Here's a tip. You can be attracted to someone, you can flirt with someone, you can go out with someone, you can like someone and you can even love someone- and be different. Different is good. Different is great. We share common values, we share some common interests but in the end, we can share a love and a life together regardless of whether we like the same foods, books, movies or sports teams.


Though prepare to not talk to each other for a week in November if one of you is a Ute and one of you is a Cougar. Just saying.


Step 2- Quit looking for the "right one" or the "perfect one" the first few go arounds. You'll be bitterly disappointed.

Sunday, March 21, 2010

The People You Just Can't Live Without


It's official. I have the most amazing friends on the planet. And yes, I'm fully aware I'm completely biased. Yet, these people love me for who I am- not who I could be, not who I once was, not even who they wish I would be. They love me for me. They love me because I'm me. And while their influence help make me a better person- they still stick by me and support me even when I fall flat of expectations. They don't ask for perfection, because heaven knows I'm lacking in that department. Yet, they do ask for the best parts of me. They stand by me in all areas of my life, they understand my thoughts, my fears and my innermost desires. They listen to the same stories over and over again. They offer advice and graciously accept when I follow through and don't get offended when I don't. (Which happens. LOL)
They help make me who I am today and I'm so grateful for everything they've given me and continue to give me. They all own my heart and I can't imagine my life without them.
There are so many who have touched my life and my world and I don't have time or room to thank them all. Friends from Viewmont, Riverview, MHS, the U, Youth Theatre, Murray shows, Magna shows, Sandy shows, Rodgers shows, stake shows, politics, choir, church- so many names, faces and godsends. Not too mention all my "second moms" and my second family- the NYC angels. However, there is a special group of "Musketeers" that I want to send a shout out too.
Chels, Emmy, Kimmy, Sissy, Niks, Stace and Papa B- you truly are my best friends in the universe. Each one of you means more to me than I could possibly say. I hold countless memories of time spent with each of you. You each teach me so much every day. You all inspire me and I love you with my entire heart.
I lived through quite a weekend this past weekend- feeling almost every emotion imaginable. And it was my friends- Musketeers, Partners in Crime, Cohorts and Friendly Faces alike-who got me through it. I'm truly one of the luckiest girls in the world.

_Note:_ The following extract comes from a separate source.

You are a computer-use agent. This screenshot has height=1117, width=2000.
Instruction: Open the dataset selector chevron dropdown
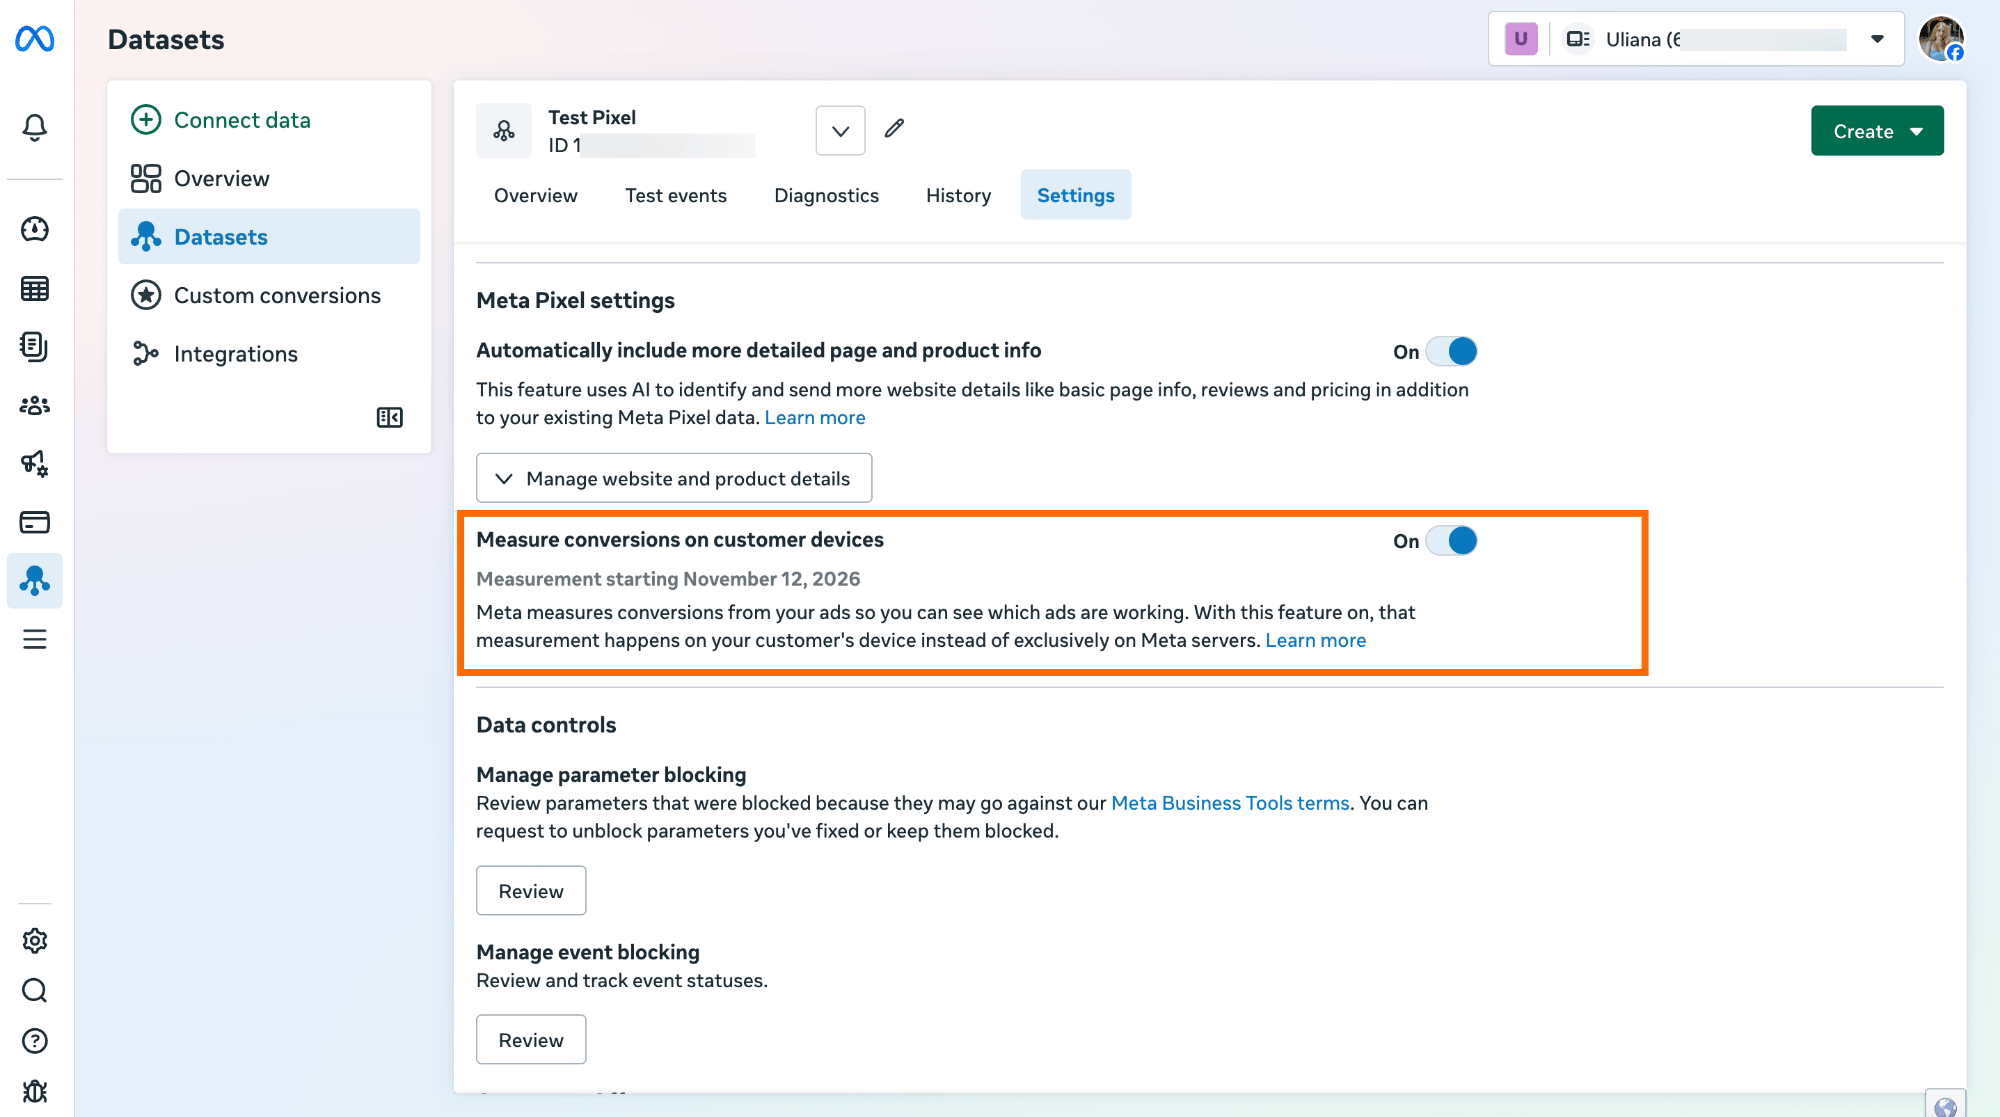tap(840, 131)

Wednesday, January 20, 2010

whats best for you-


So who decides what is best for one individual over another? Who gets to decide whether something or someone is worth your time and energy? Who gets to choose whether they get what they want or what they deserve? Or is that the same thing? Who gets to clarify what it is that someone deserves or earns? Do we really deserve anything? Do we truly get what we give? Do we reap what we sow? When it comes to relationships, friendships, dating- can we say that we do or dont deserve someone? That when we are committed to someone we automatically think they will give unto us as we give unto them? Does every favor have to be repaid? Is it done out of love or out of duty? Tradition? How do we determine or who gets to determine what is good for us? And then do we listen to the answer that is given? Or do we decide for ourselves that no matter what is placed in front of us, we will be happy regardless? Can we be happy regardless or do things have to work out as planned? Can things work out even if they are the exact opposite of how we planned? And what if how we planned them turns out to be bad for us? Or what if the exact opposite turns out to be what is best for us? Is that what we deserve? Or do we deserve nothing- having to work for every blessing we have.


All I know is what is best for me is to wait and see how the plan plays out. I can't answer the question of "what do I deserve?" I know what I want. Maybe, for now, thats enough.